JIJICO 2018年5月30日 7時30分

「3つのe」の観点で進められる民事裁判手続きのIT化

政府の有識者会議は、民事裁判手続きについてIT化、ペーパーレス化を目指すとする提言をとりまとめ、公表しました。

有識者会議では、IT化を推進すべき理由として「紙媒体で書面を提出することは手間やコストがある」「遠方の裁判所に出頭する負担がある」「裁判書類の保管場所に困る」という意見が出されています。

このような意見を受けて、有識者会議では

1.e提出 2.e法廷 3.e事件管理

という「3つのe」の観点から検討を進め、実現を図っていくのが相当である、としています。具体的には、訴状等の裁判所提出書類の電子化、手数料納付のオンライン化、判決等裁判所からの書類の電子交付、ウェブ会議システムの利用による裁判手続きの実施などが提言されています。

現在の民事訴訟手続きと比べて変わるところは?

では、現在の民事裁判手続きと比較するとどう変化するのでしょうか。

デジタル化で紙(FAX)がPDFに置き換わる

まず、現在の民事裁判手続きでは、裁判所へ提出する書類は紙媒体に限られています。

しかし、原本を提出すべき場合を除き、FAXでの送信によって書類提出を行うことができるため、訴状以外の多くの書類については、裁判所に持参したり郵送したりする、ということはありません。FAXが古くさい、という点はありますが、IT化によってもFAXがPDF送信に代わるという違いがあるだけ、と言えるかもしれません。

予納金の電子納付は裁判所の負担も減る

手数料の納付も現在は収入印紙を訴状等に貼って行っていますが、予納金(相手方への郵送費用などのために裁判所に預けておく費用)は既に電子納付が可能となっていますので、納付対象範囲が広がることになります。

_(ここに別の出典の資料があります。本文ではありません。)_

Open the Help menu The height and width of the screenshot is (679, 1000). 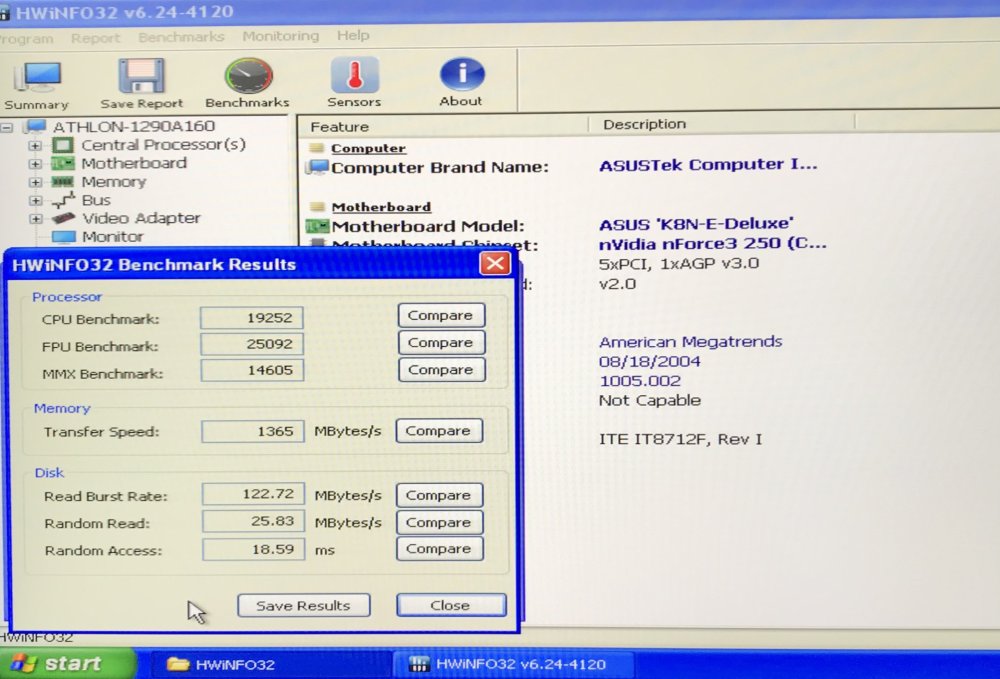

これについては、いちいち収入印紙を買いに逝く手間が省けますし、裁判所側の管理等の負担も減ると思われますので、現場としては歓迎すべき変更だと思います。

ウェブ会議システムの導入は弁護士によって感触が異なる

訴訟の進行については、原則として双方当事者または代理人が裁判所へ出頭する必要がありますが、相手方代理人が遠方の場合には「電話会議システム」を使った手続が認められており、多くの事件では電話会議システムが活用されています。

ウェブ会議システムが導入された場合、原則としてウェブ会議で手続きが実施されることになれば、代理人が裁判所に出向かなくてもいいという点で利便性は向上すると思われます。

しかし、電話会議では裁判官や相手方の雰囲気がつかめないため、遠方でも可能な限り出頭するほうが望ましいと考えている弁護士も筆者を含め少なくないと思われますので、この点は弁護士によっても違いが出るかもしれません。

劇的に変わるというよりも現在の運用の拡大路線

資料の保管は現在は全て紙媒体ですので、これを電子化するという点は現在の実態と大きく変化することになりますが、それ以外の点については今回提言されたIT化で民事裁判手続きが劇的に変わるのではなく、現在の運用を拡大するということになるのではないかと考えます。

情報セキュリティの強化など検討課題もある

もっとも、IT化の推進に当たっては情報セキュリティの強化や本人訴訟への対応などが有識者会議でも指摘されており、この点は今後の検討課題です。また、IT化、効率化を推進するあまり、裁判所や弁護士事務所の雇用・労働環境に悪影響が生じる可能性があるとの意見もあり、色々と考えていくべきことは多いと思われます。